Le coulage du Rainbow Warrior

Il y a plus de 30 ans, le Rainbow Warrior, navire de l’association Greenpeace, était coulé par les services secrets français, au large de la Nouvelle-Zélande. L’opération commanditée par le ministre de la Défense français de l’époque et approuvée par François Mitterand, est encore aujourd’hui considérée comme la seule attaque terroriste à s’être déroulée sur le territoire néo-zélandais. Retour sur un crime d’Etat.

 

Le Rainbow Warrior est un navire appartenant à l’organisation écologique Greenpeace.
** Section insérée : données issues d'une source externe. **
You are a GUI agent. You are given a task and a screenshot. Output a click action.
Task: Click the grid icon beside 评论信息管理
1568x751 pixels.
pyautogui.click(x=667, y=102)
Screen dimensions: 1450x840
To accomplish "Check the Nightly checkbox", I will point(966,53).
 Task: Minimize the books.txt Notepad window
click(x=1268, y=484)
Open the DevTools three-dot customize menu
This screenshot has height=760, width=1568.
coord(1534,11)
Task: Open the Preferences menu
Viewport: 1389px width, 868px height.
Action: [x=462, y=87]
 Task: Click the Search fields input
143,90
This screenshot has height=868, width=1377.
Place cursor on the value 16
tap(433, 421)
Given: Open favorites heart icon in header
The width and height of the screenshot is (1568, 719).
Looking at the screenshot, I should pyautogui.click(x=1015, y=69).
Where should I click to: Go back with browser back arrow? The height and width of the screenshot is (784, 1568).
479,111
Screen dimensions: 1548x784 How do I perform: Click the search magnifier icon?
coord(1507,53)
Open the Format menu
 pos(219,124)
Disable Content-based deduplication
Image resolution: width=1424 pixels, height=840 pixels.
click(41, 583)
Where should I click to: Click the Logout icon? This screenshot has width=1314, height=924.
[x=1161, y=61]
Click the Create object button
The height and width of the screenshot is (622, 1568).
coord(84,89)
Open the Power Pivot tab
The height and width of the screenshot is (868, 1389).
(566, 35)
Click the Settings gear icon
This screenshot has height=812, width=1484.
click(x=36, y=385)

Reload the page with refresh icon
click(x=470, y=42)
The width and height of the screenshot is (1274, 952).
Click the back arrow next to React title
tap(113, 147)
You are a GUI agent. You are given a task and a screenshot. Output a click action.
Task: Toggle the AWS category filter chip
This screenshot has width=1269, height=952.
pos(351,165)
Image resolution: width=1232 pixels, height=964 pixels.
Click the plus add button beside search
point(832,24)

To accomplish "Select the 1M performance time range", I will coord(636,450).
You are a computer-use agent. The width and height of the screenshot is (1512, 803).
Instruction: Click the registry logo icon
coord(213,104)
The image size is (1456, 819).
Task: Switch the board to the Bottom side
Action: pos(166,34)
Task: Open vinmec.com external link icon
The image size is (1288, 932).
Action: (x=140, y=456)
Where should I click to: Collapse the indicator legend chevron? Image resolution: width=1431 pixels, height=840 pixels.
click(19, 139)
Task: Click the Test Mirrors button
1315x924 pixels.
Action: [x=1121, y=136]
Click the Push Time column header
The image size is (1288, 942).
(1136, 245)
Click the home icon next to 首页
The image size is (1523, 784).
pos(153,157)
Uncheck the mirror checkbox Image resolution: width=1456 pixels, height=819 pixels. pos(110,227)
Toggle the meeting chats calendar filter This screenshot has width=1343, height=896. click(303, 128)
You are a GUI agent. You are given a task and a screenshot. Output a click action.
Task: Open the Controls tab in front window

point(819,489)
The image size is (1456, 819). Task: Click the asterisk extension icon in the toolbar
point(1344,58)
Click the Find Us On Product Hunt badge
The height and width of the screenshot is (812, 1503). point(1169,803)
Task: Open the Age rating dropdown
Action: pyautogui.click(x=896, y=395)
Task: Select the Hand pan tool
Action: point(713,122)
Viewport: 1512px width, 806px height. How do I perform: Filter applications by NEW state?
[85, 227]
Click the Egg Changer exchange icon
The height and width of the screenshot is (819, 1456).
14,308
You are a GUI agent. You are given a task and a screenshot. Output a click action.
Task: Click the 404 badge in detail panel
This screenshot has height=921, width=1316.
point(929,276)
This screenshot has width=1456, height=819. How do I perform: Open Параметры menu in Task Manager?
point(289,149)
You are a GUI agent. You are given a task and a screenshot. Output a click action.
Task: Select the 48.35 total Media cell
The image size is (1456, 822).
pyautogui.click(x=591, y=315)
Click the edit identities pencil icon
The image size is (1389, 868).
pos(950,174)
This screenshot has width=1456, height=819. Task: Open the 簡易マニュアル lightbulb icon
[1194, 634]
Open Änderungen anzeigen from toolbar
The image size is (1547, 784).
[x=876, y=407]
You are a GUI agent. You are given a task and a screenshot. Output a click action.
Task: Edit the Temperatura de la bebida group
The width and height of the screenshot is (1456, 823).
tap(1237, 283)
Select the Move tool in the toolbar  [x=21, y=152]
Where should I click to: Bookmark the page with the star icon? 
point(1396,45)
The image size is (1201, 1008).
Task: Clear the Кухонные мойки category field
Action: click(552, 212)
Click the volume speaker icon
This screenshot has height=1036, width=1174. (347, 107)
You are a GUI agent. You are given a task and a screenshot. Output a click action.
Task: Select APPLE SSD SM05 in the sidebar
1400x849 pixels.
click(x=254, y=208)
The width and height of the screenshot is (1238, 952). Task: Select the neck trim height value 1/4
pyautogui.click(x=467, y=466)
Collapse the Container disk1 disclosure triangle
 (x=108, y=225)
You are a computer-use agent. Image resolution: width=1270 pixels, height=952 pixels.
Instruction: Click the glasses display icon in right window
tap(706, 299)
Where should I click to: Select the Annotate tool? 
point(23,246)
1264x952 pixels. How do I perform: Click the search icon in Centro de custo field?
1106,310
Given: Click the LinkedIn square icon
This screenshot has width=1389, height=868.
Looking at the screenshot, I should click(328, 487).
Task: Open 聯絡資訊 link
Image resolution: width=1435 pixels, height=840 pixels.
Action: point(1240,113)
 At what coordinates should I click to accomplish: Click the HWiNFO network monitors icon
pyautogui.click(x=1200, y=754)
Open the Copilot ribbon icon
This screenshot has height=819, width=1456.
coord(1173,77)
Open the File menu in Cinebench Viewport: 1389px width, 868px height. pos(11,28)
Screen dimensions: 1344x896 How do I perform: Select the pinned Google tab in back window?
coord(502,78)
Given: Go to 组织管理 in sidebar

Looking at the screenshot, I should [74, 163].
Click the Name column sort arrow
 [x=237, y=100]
Le 10 juillet 1985, il est à quai à Auckland, en Nouvelle-Zélande. Il se prépare à aller vers l’atoll de Moruroa, en Polynésie française, afin de protester contre les essais nucléaires que l’Etat français effectue sur le site.

 

Le rapport Lacoste, dévoilé en 2005 alors qu’il existait depuis le 8 avril 1986, rend compte de toutes les investigations qui ont donné lieu à ce coulage. Dans ce rapport, l’amiral Lacoste explique que l’affaire débute le 19 mars 1985, lorsque le ministre de la Défense français, Charles Hernu, convoque son directeur de cabinet, Patrick Careil, et lui ordonne de mettre en œuvre les moyens de la DGSE pour interdire au mouvement Greenpeace de réaliser ses projets d’intervention contre la campagne des essais nucléaires français à Mururoa, à l’été 1985”.

 

Cette demande fait suite à une série de rapports qui montre que l’organisation Greenpeace était prête à mener une campagne jugée “plus virulente” par la DGSE. Le service “Action” de la DGSE va prendre le contrôle des opérations et décider de procéder au coulage en bonne et due forme du Rainbow Warrior.

 

La DGSE se sert de trois équipes présentes sur place, et des renseignements fournies par une de ses membres, Christine Cabon, qui avait infiltré l’équipe du Rainbow Warrior auparavant. Le commandant Alain Mafart et le capitaine Dominique Prieur partent dans la nuit du 10 juillet avec 20 kilogrammes d’explosifs dans un canot pneumatique piloté par trois nageurs de combat. Ils se font passer pour les époux Turenge, des touristes français.

 

Le frère de Ségolène Royal, Gérard Royal pilote le canot en compagnie de deux nageurs de combat, Jean Camas et Jean-Luc Kister. L’opération, commanditée par la DGSE a été approuvée par l’Elysée le 28 mai et par le ministère de la Défense le 7 juillet. Selon l’amiral Lacoste, le président de l’époque, François Mitterand, se dit ouvertement favorable à cette opération, en rappelant l’importance des essais nucléaires prévus en Nouvelle-Zélande.

 

Le 10 juillet 1985 à 23h48, une première détonation est entendue au sein du Rainbow Warrior. Cette première détonation est suivie d’une seconde, à 23h51. L’intervalle de 3 minutes entre les deux explosions devait permettre aux membres de l’équipage de quitter le bateau. L’explosion fera cependant un mort, le photographe de l’équipage Greenpeace, Fernando Pereira qui n’avait pas pu évacuer à temps.

 

À la suite du coulage du navire, les faux époux Turenge sont arrêtés par la police néo-zélandaise. Ils sont repérés peu après les explosions, et sont définitivement arrêtés quand le directeur de la police néo-zélandaise, Alan Galbraith, apprend que les passeports des époux Turenge sont des faux. Ils sont finalement mis en examen pour “incendie volontaire et homicide involontaire”.

 

En premier lieu, l’Etat français se dédouane de toute implication dans l’affaire. Les preuves étant accablantes, le 22 septembre 1985, soit deux mois après l’opération, le Premier ministre d’alors, Laurent Fabius confirme l’implication de la DGSE dans le coulage. Les détails de l’affaire seront finalement révélée au grand jour en 2005, par le rapport de l’ancien directeur de la DGSE, l’amiral Pierre Lacoste. Ce rapport sera donné au gouvernement, et le journal Le Monde réussira à s’en procurer des extraits, qu’il révélera au grand public.